This pandemic has been like a fog, a cloud, over what we once considered to be normal. But as we move through it, people are re-discovering what life will be like when it clears.
“I mean we, here, don’t consider us America. We joke when we’re going to Costco, ‘Hey, we’re going to America today, do you need anything?’" said Farhad Ghatan, mayor of Friday Harbor, Washington.
Friday Harbor is an island town near Canada. Here, Ghatan’s responsibilities go beyond entertaining the guests at his bed and breakfast, the Friday Harbor Grand.
“It’s great to be able to make a comeback after a tough year, but it’s almost pretty tiring," he said. “We had one hospitalization. We have a population of 7,500, approximately 7,500 on this island.”

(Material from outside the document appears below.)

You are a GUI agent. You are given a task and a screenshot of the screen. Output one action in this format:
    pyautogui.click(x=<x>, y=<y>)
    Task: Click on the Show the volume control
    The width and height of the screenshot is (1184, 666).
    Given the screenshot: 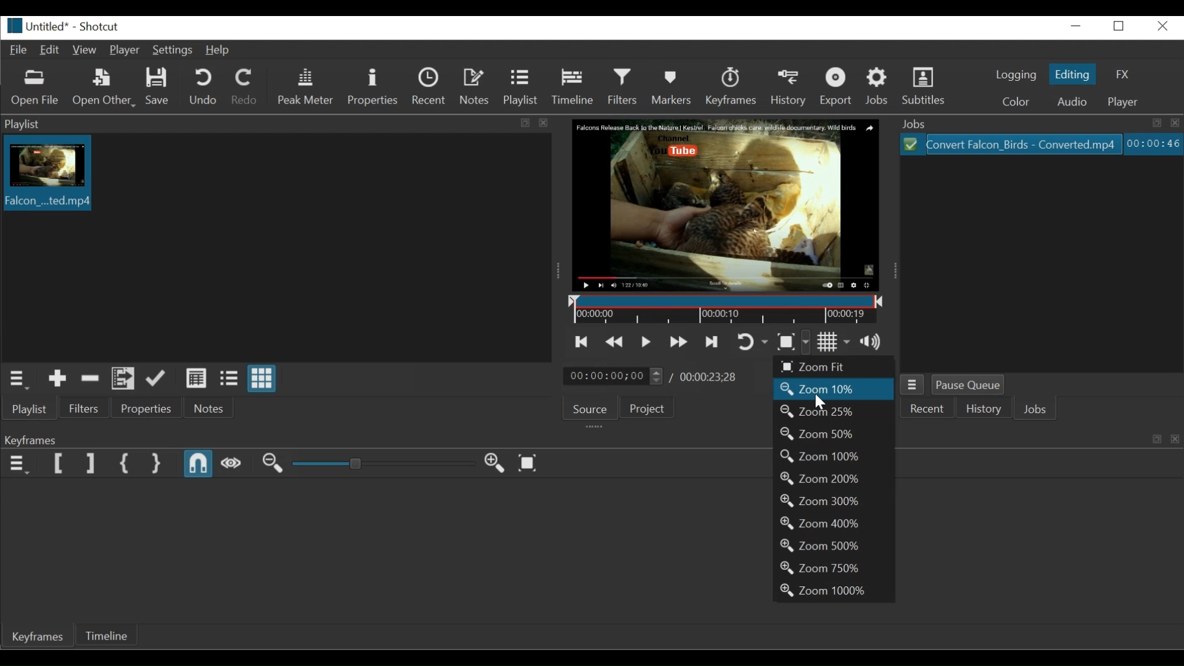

The mayor says strict measures, like an early mask mandate, kept COVID-19 cases from climbing and the town’s vaccination rate is more than 80 percent, as tourists flock by ferry here each day.
“I’ve had zero openings since the beginning of June, and I probably won’t have any until the beginning of September," Ghatan said of his B&B.
As the US-Canada border is expected to open later this summer, Ghatan has mixed fillings.
“I have mixed opinions on that. I know business will go down because people will now have options of going across the border,” he said.
Most visitors to Friday Harbor are Americans.
“The exchange rate doesn’t make it appealing to Canadians to come here," Ghatan said.
On this island, keeping up with traffic from the mainland is hard enough.
“It’s ridiculous. Right now, I’m turning five to six people a day," Ghatan said.
Washington State has allowed restaurants to go full capacity, but Debbie Rishel’s restaurant, Downriggers, still isn’t at 100 percent.
“Right now, actually, I could have more of my restaurant, but I don’t have enough people upfront to do it," she said.
Finding enough help isn’t just a problem for a remote island like this.
“Not all of them have the luxury of having a full staff right now, so they’re only open part-time or five days a week," explained San Juan Island Chamber of Commerce Executive Director Becki Day.
More than 90 percent of chambers of commerce nationwide say worker shortages are hurting their economies. Indiana, Kansas, Nebraska, South Dakota, and Vermont are among the states struggling the most, according to the US Chamber of Commerce.
Experts say a shrinking number of working-aged people could mean this shortage will continue for years, even beyond a pandemic recovery.
“My crews are already tired, and it’s not even the summer," Rishel said.
Step into Irene Herring’s coffee shop, San Juan Coffee Roasting Company, you will feel the pace of a busy season, lost in many tourist towns last year.
"We kind of jump in with both feet," she said.
But for Herring, COVID and coffee do not define her path through the pandemic. At the beginning of the pandemic, she was diagnosed with breast cancer. She says she’s doing fine now but will be selling her shop after 32 years, in order to enjoy this edge of America, which is her home.
As many work to charter a path beyond the limits of a pandemic, she says do not forget to go in the direction of what you value the most.
“A time like that that has lasted as long as it has, it's nice to have something that brings you some pleasure," Herring said.